The problem is that many people are not aware of these possibilities or are unable to find the websites where you can find those cheap tickets. People with expertise use the app DB-Navigator or the website of Trainline.

A few recent examples of people I know:

  • A politician who prefers to travel by train tried to book train tickets from The Hague to Rome for a holiday with her family. She did not manage to find the train tickets. She took the plane.
  • A cousin of mine, a well-educated lady, was asked to speak at a conference in Dresden. It took her half a day wrestling with websites to book a ticket from her home town IJlst, in Friesland, to Dresden.

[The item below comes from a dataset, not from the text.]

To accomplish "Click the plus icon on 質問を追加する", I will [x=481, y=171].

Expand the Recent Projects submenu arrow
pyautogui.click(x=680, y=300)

She did not know that early booking might have saved her a lot of money, so she paid far too much.
  • My daughter who lives in La Paz, and who is able to travel all over Latin America, was with her family in the Netherlands. She wanted to go to Brussels, but she got stuck in the website of Dutch Railways NS. I advised her to use the website of Belgian railways SNCB, which proved to be easier. But who knows in the Netherlands that there are other websites?
  • The Connecting Europe Express went Sunday the 3rd of October from Bad Bentheim to Amsterdam. Directors and staff of ProRail and NS were invited to join the train. Similar invitations went to the director of Rover. All those people are experienced travellers by train, so they knew perfectly how to get a ticket to the Dutch border station Hengelo. But how to buy tickets from Hengelo to Bad Bentheim? That proved to be so complicated that everybody had paid a different price varying from 5 to 20 euros for the same short stretch between two border stations.

If the railway undertakings manage to solve this issue in a passenger friendly way, the number of international train passengers will double in a short time.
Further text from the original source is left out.